■ **Stated exercise**
Extend the notebook on Bayesian optimization of cement mixtures, shown below, picking up after its last line of code.

In this notebook, we carry out multi-output batch Bayesian optimization to attain a next proposal for the cement mixtures.

In [None]:
import pandas as pd
import torch 
import botorch
import matplotlib 
import matplotlib.pyplot as plt 
import numpy as np

In [None]:
%matplotlib inline
plt.rcParams['figure.figsize'] = [10, 8]
plt.rcParams['axes.facecolor'] = 'white'

## System Setup

In [None]:
# moving into the repo
import os

repo_name = "SustainableConcrete"
# modify to point to local repository location
repo_dir = "/Users/sebastianament/Code/" + repo_name
#if not os.getcwd()[-len(repo_name) :] == repo_name:
os.chdir(repo_dir)
os.getcwd()

In [None]:
import sys
if repo_dir not in sys.path:
   sys.path.append(repo_dir)

In [None]:
data_path = "data/compressive_strength.csv"
df = pd.read_csv(data_path, delimiter=",")

In [None]:
df

In [None]:
from typing import List

def unique_elements(x: List) -> List:
    """Returns unique elements of x in the same order as their first 
    occurrance in the input list.
    """
    return list(dict.fromkeys(x))

mix_ids = df["Mix ID"].drop_duplicates().to_list()
mix_preface = [mid[:mid.rfind("_")] for mid in mix_ids]
batch_ids = unique_elements(mix_preface)

In [None]:
{
    batch_id: [i for i, name in enumerate(mix_ids) if name[:len(batch_id)] == batch_id]
    for batch_id in batch_ids
}

In [None]:
import importlib
import utils
from utils import DEFAULT_USED_COLUMNS

importlib.reload(utils)
verbose = True
# selecting the batches we want to plot
# batch_names = ["Jan_2023", "Feb_2023", "3_2023", "S_2023", "4_2023", "5_2023"] # , "6"]
# cold_batch_names = ["cold_2023"] #, "C"]
# batch_names = batch_names.extend(cold_batch_names)

Screen-element location records
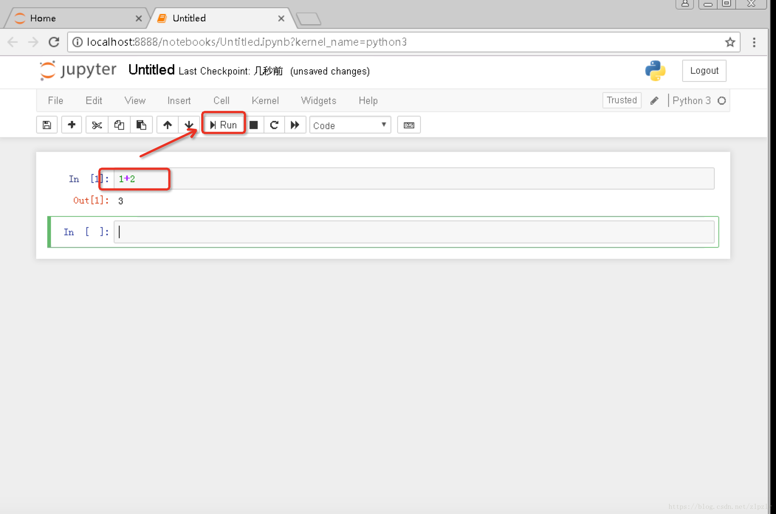This screenshot has height=514, width=776.
Task: Click the Logout button
Action: (x=704, y=71)
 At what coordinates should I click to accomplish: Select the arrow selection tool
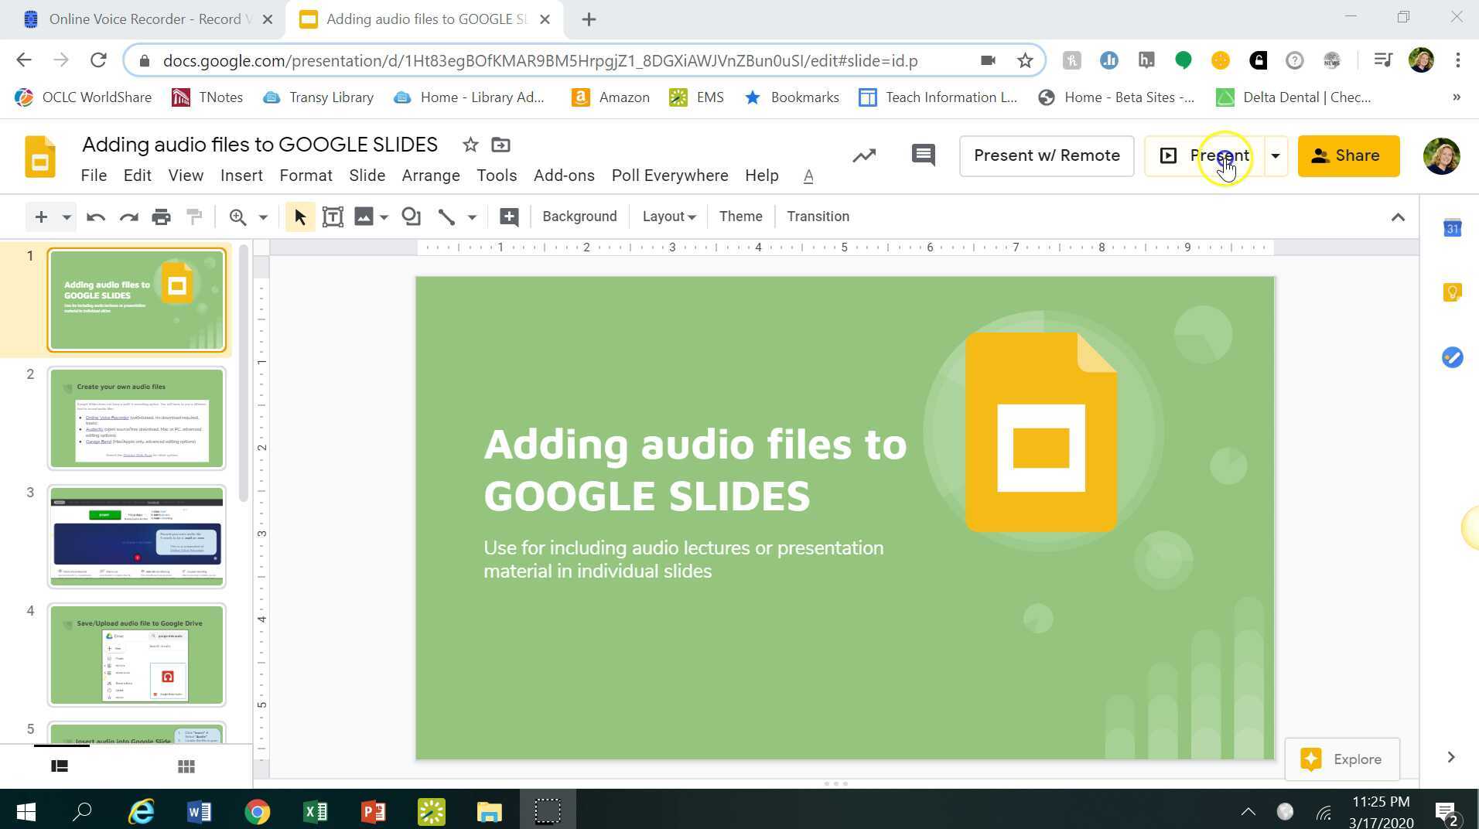pyautogui.click(x=299, y=217)
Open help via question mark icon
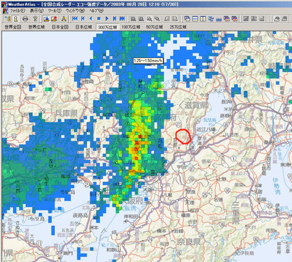 (x=35, y=19)
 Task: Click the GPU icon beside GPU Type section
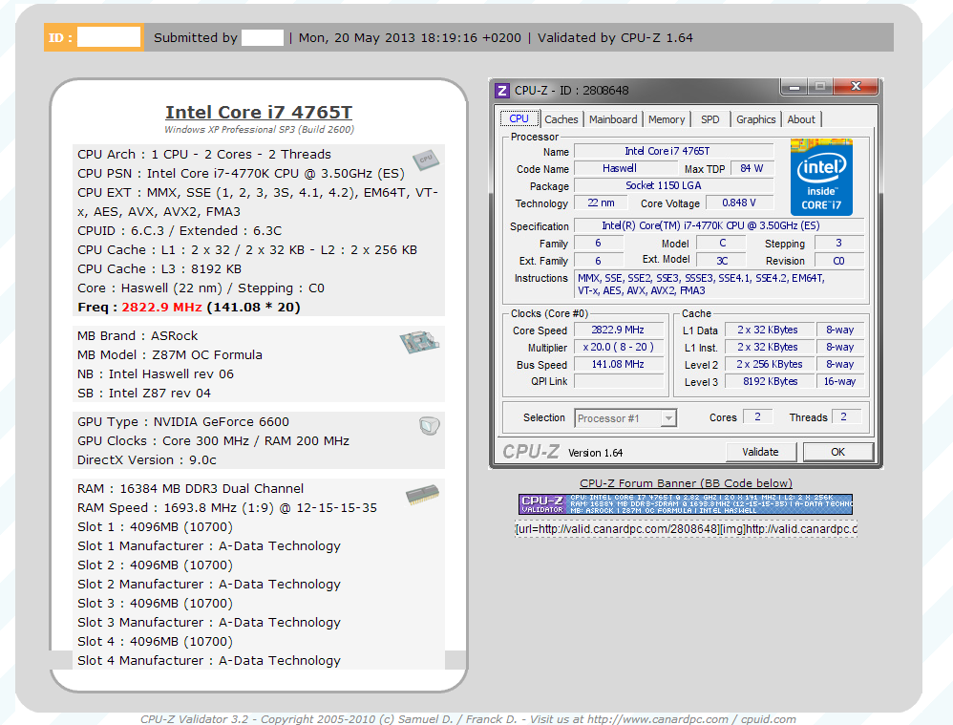(x=430, y=426)
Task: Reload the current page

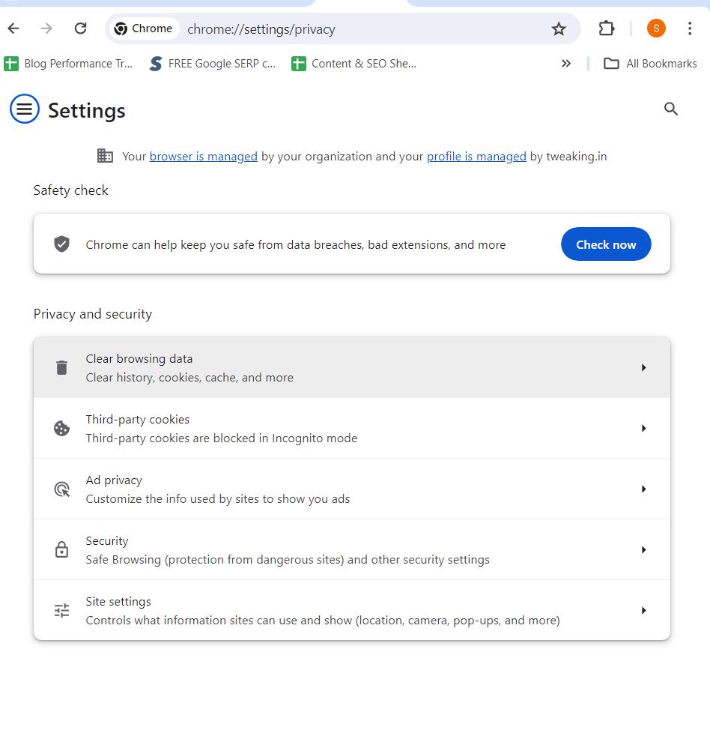Action: 80,28
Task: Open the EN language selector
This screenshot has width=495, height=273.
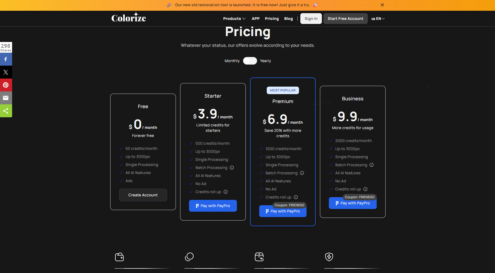Action: point(378,19)
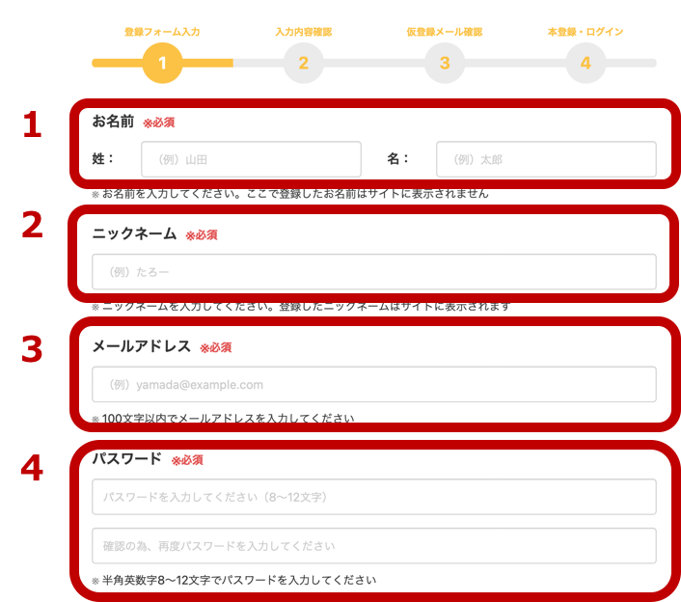Select the 本登録・ログイン step label
This screenshot has width=681, height=602.
[x=586, y=32]
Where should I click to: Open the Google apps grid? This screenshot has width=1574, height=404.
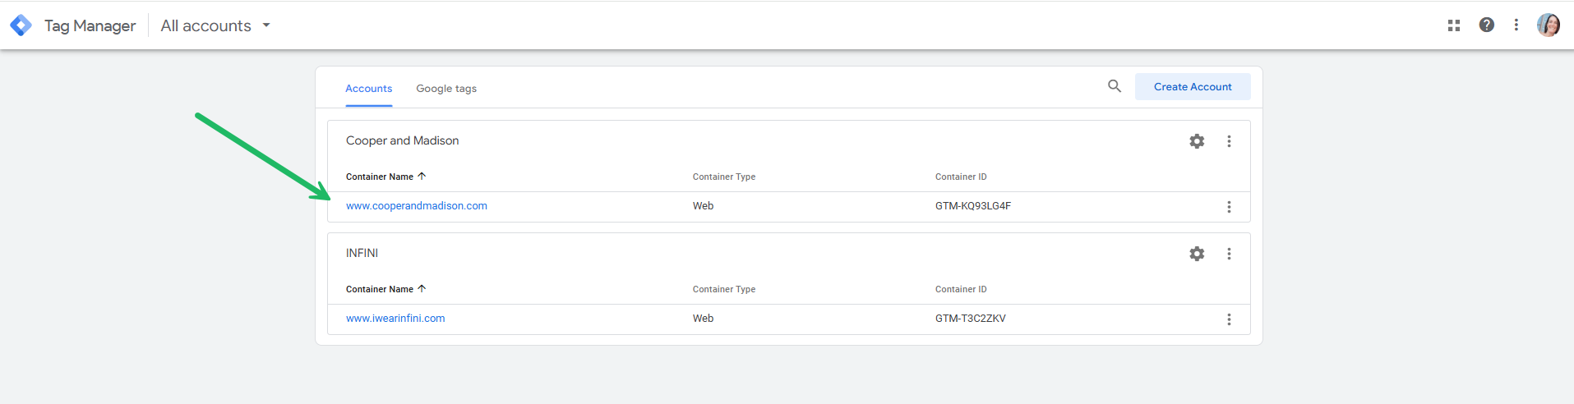tap(1453, 25)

■ **Response for this exercise**
data = utils.load_concrete_strength(
    data_path=data_path, 
    verbose=verbose,
    used_columns=DEFAULT_USED_COLUMNS,
    # batch_names=batch_names,
)

In [None]:
# importlib.reload(utils)
data.X_columns[:-1]

## Define and Fit Model
1. fit strength model
2. fit GWP model
3. unify as composition-input-only with fixed-time outputs

In [None]:
import models
importlib.reload(utils)
importlib.reload(models)
data.X.shape, data.Y.shape

In [None]:
model_strength_days = [1, 28]  # the strength days that are converted to optmization objectives
model = models.SustainableConcreteModel(strength_days=model_strength_days)

In [None]:
data = utils.load_concrete_strength(
    data_path=data_path,
    # batch_names=batch_names,
    verbose=False,
    used_columns=DEFAULT_USED_COLUMNS,
)
model.fit_gwp_model(data)

In [None]:
model.fit_strength_model(data, use_fixed_noise=False)

In [None]:
model.strength_model.likelihood.noise

In [None]:
model_list = model.get_model_list()

In [None]:
# NOTE: the original search space bounds are not satisfied by some of the Ozinga data.
X, Y, Yvar, X_bounds = data.gwp_data
ind = range(len(X))
post_list = model_list.posterior(X)

In [None]:
CHECK_gwp = True

if CHECK_gwp:
    obj_id = 0
    # Y[ind], post_list.mean[:, 0], Yvar[ind], post_list.variance[:, obj_id] # variance for GWP looking good, since it gets rounded to ~ 1%.
    truth = Y[ind]
    pred = post_list.mean[:, 0].detach()
    truth_std = Yvar[ind][ind].sqrt().detach()
    pred_std = post_list.variance[:, obj_id].sqrt().detach()
    plt.figure(dpi=150)
    plt.title("GWP Model Calibration")
    plt.ylabel("Prediction")
    plt.xlabel("Truth")
    plt.scatter(truth, pred)
    plt.errorbar(truth, pred, yerr=2*pred_std, fmt="o")
    line = torch.arange(truth.min(), truth.max())
    plt.plot(line, line)
    plt.show()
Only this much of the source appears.